Tag Archive | scorpion

Helping

Wren and I had quite an adventure today, and I’m glad we did because tomorrow it will probably be raining all day. And tomorrow is the day I’ve declared to be Wren’s Birthday! We don’t know exactly when she was born, but we do know she was born into her new life with me last year on April 25, and that she was allegedly two years old then. So tomorrow I’ll be grateful for one year with Wren…

Today, I’m grateful for many, many things, and perhaps chief among them is helping. After all the gratitudes of the day, late tonight I had the opportunity to help a friend in need, and that feels as good as or better than the big adventures and the sensory pleasures of the day.

We found a sad trail of beautiful feathers along the canyon rim, the drifted remains of a northern flicker. When I spotted the first feather I was delighted, a molted gift; finding the second feather I suspected foul play; at the third feather and beyond it was clear that the flicker had met its demise, and the only thing I can imagine spreading its feathers far and wide was a midair attack by a falcon or other raptor. All told we gathered a handful of feathers, and left a few below the rim.

find two feathers?
The sky was amazing, quite the shapeshifter…

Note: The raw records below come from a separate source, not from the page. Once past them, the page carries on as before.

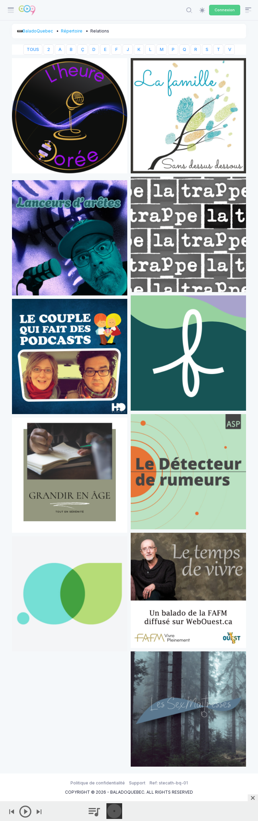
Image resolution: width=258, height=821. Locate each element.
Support (137, 782)
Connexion (225, 10)
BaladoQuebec (38, 31)
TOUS (33, 49)
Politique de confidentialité (97, 782)
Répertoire (71, 31)
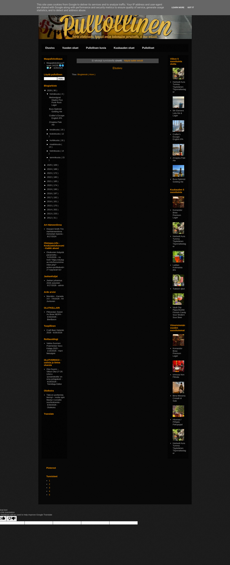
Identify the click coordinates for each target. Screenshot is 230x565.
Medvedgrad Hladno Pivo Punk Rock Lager (56, 101)
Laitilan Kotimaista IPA (177, 267)
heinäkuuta (55, 94)
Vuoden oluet (70, 48)
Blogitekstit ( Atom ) (86, 74)
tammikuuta (55, 157)
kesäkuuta (55, 129)
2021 (49, 181)
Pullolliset (148, 48)
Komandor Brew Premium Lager (177, 214)
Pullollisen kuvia (96, 48)
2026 (49, 90)
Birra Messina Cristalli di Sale (179, 398)
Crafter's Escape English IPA (56, 116)
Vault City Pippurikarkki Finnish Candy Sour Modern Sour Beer (179, 312)
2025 (49, 165)
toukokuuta (55, 134)
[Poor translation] (12, 518)
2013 (49, 213)
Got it (191, 7)
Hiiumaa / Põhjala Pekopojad (177, 422)
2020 (49, 185)
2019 (49, 189)
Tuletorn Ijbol (179, 289)
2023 (49, 173)
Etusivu (50, 48)
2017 (49, 197)
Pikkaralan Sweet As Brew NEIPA (54, 313)
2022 (49, 177)
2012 (49, 218)
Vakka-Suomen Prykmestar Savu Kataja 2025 (54, 345)
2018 (49, 193)
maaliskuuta (55, 144)
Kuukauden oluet (124, 48)
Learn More (178, 7)
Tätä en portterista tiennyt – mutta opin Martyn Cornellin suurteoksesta (55, 399)
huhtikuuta (55, 140)
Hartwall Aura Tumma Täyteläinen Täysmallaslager (179, 87)
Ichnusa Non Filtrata (178, 375)
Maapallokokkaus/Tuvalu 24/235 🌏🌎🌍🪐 (55, 65)
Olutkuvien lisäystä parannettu (55, 253)
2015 (49, 205)
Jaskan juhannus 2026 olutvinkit (54, 281)
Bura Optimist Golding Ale (55, 110)
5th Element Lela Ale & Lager (178, 113)
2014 (49, 209)
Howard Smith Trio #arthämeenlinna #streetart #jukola (55, 231)
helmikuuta (55, 151)
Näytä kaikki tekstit (133, 60)
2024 (49, 169)
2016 (49, 201)
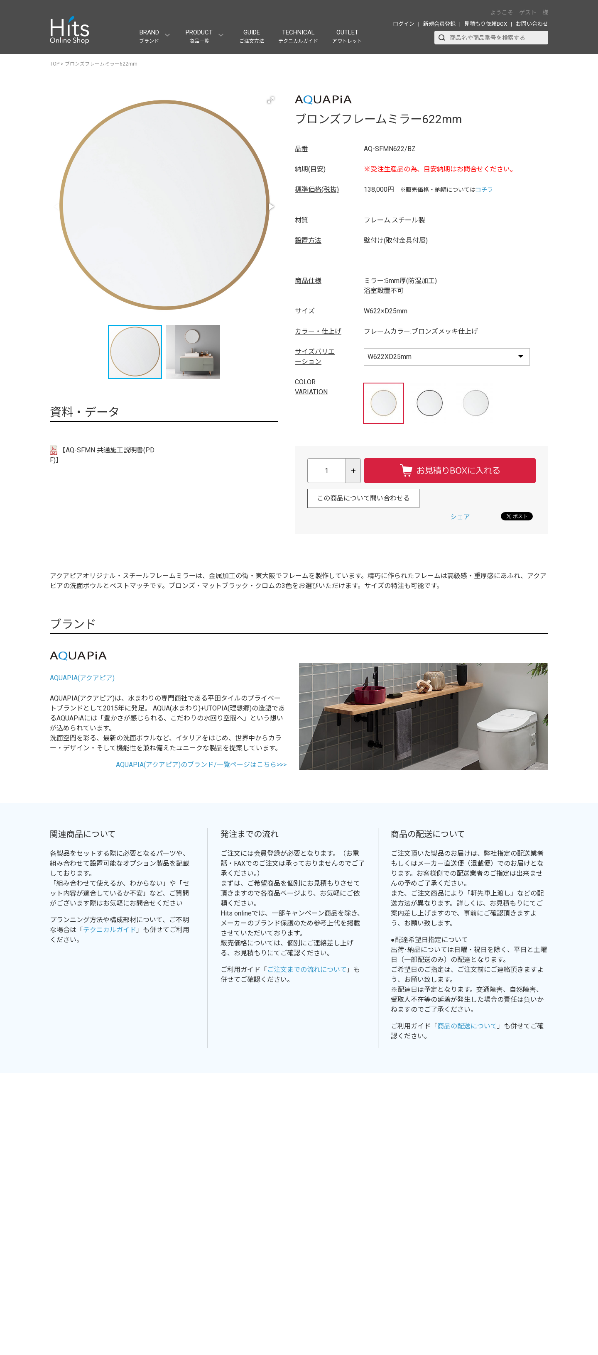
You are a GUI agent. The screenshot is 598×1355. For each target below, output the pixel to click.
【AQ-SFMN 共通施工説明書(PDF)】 (102, 454)
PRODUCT (199, 36)
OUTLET (347, 36)
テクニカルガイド (109, 930)
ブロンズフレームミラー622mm (101, 64)
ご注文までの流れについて (307, 970)
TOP (54, 64)
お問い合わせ (532, 24)
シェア (460, 517)
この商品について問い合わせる (363, 498)
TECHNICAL (298, 36)
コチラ (484, 189)
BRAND (149, 36)
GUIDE (251, 36)
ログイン (403, 24)
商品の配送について (467, 1026)
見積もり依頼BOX (485, 24)
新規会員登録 (439, 24)
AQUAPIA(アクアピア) (82, 678)
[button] (270, 100)
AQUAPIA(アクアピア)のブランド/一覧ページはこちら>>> (201, 765)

And it was soothing to return home to the tamer pleasures of the yarden. I was also grateful to get my permanent crown, which happened to arrive at the dentist quickly and be ready to replace the broken temp, so Wren bravely stayed home alone while I dashed to town for the quick fix. I was grateful for the helping hands of the dentist and his kind and capable technician. I’ve chosen to spare you the sight of the crown in my mouth and trust you are grateful for that.

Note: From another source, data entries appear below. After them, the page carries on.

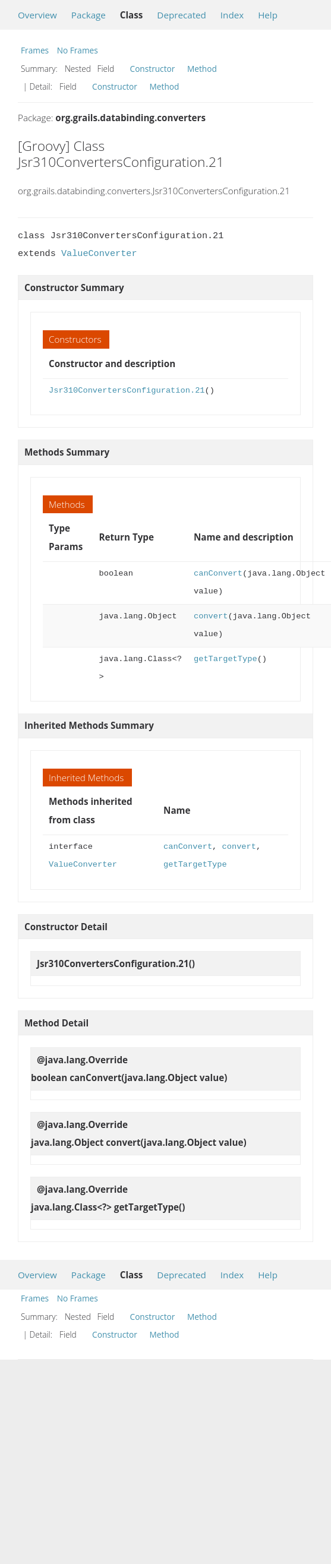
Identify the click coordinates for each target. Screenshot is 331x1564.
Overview (37, 15)
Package (88, 15)
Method (202, 68)
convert (211, 616)
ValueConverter (99, 254)
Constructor (152, 68)
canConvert (218, 573)
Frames (35, 50)
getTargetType (225, 659)
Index (232, 15)
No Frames (77, 50)
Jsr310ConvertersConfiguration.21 (127, 390)
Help (268, 15)
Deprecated (181, 15)
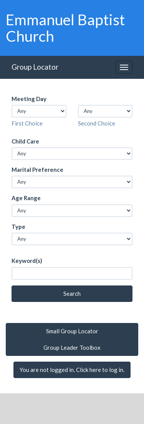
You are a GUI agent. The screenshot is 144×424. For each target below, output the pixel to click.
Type (18, 226)
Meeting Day (29, 98)
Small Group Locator (72, 331)
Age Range (26, 197)
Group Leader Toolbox (72, 347)
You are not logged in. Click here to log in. (72, 369)
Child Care (25, 141)
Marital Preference (37, 169)
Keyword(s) (27, 260)
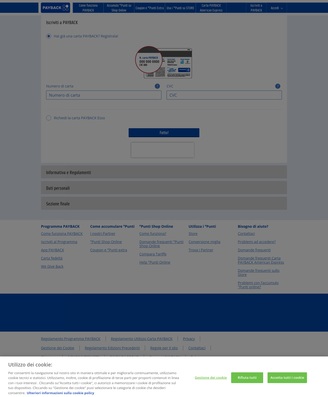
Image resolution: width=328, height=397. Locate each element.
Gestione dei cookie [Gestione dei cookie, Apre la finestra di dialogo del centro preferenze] (211, 379)
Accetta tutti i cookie (287, 379)
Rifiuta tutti (247, 379)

I am also grateful that I read about and ordered this nifty bug catcher-magnifier last week, so that when I went in to shower after the trip to town I was able to safely capture the scorpion who had crawled up the drain into the bathtub–and magnify her 5x–and then help her outside. This handy item is sold as a toy, but doubles as a humane tool to remove bugs from inappropriate places and return them to appropriate places, like, anywhere besides my bathtub. This is at least the fifth scorpion to climb into the bathtub this winter, which equals the total of all scorpions in the house in all the years I’ve lived here. A new normal?

Putting Away Christmas

Cousin Bill joked about how different it felt to put his Christmas decorations away at the end of January than at his habitual New Year’s ritual… It wasn’t too soon, or too late, it was just the right time. That’s how I feel. Even later, though, I’m putting away Christmas in the middle of February. It’s the longest I’ve gone. Much as I love the ancestral decorations (and a handful of new acquired over my lifeline) I’ve put away Christmas pretty late for years, grateful for implicit luxuries, but always by the end of January. At least that’s how I remember it.

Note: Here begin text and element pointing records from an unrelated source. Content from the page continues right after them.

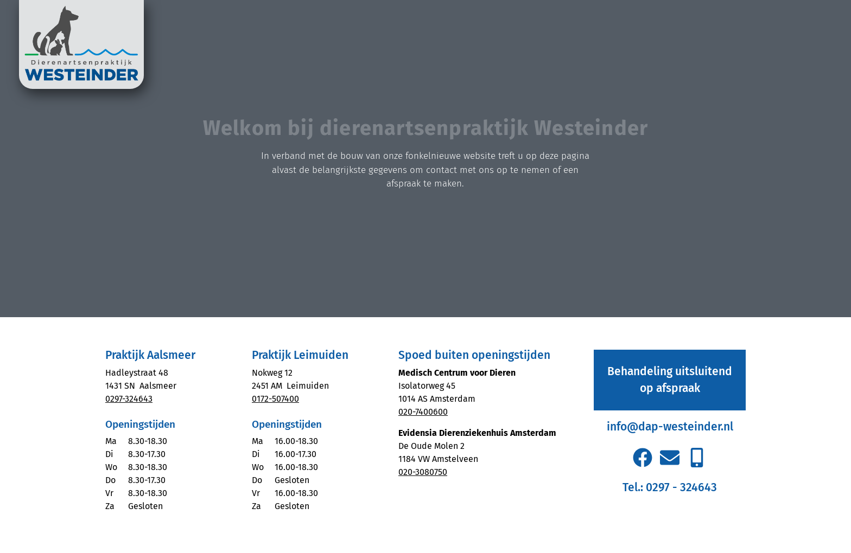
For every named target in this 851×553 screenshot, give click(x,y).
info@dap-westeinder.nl (670, 427)
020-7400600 (423, 412)
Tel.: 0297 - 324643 (670, 487)
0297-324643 (129, 399)
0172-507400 (275, 399)
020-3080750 (422, 472)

I may not get very far tonight, I’m reminiscing, communing with my little things. Catherine Ingram counsels us to love who we love, and love our lives, and love our little things. Garden Buddy mentioned that very thing this afternoon in the context of what brings us joy. We sat in her garden of stone-rimmed beds and yard art, sharing a brief cloudy interlude in an otherwise balmy day. We are both growing weary of enforced hermitude, yet are not eager to relinquish it, skeptical of the alternatives.

Garden seeds arrived! A sigh of relief, winter’s end’s in sight. It’s been a strange one, as have most recent seasons. Case in point: The shower drain hasn’t come close to freezing this winter (a good thing), but this is the second scorpion who’s climbed up out of the tub drain. Itsy-bitsy spider only this time it’s scorpions the rain washes out. Spiders have free reign in my house, they do such good eating flies, and most of the widows stay outside. But this scorpion has to go right back where it came from, back to the leaf litter under the birch tree. It’s much milder outside this year, and also drier, than what used to be normal. Even as it’s been a colder winter inside, but longer sun in a rising arc warms the house earlier each day, and I have enough power now to run the floor heat while it’s sunny. So life’s gotten a little easier.

I’m grateful for this littler orange scraper, which has also makes life easier. It’s come in handy for a lot of things, but most of all for finally solving this kitchen dilemma. For years it mystified and aggravated me why the artisan who built the copper counter didn’t finish it with a rollover edge, instead crafting a lovely rim a half inch higher than the surface. This makes it impossible to sweep crumbs off into a hand or compost bucket. A similar glitch was built into the edge of the sunroom pond by a different artist, this an unchinked valley between the wall and the stone floor, leaving a ragged stripe of concrete foundation showing. I asked that fellow many years later why he’d done that, it makes it so hard to sweep or vacuum the dirt up.

“So you wouldn’t have to,” he said sparkling with logic, “because it would collect in the crack.” Had the cabinet maker brought similar reasoning to the raised counter rim? Both ‘solutions’ make it far more complicated to clean: a woman would never have designed these features.

Speaking of crumbs on the counter, these lemon shortbreads were worth the wait for butter for the glaze. So delicate and lightly tart and softly sweet. I’ve been grateful today for sharing them, too; and for kindnesses and compassions that have come my way, softening the rocky inward trail.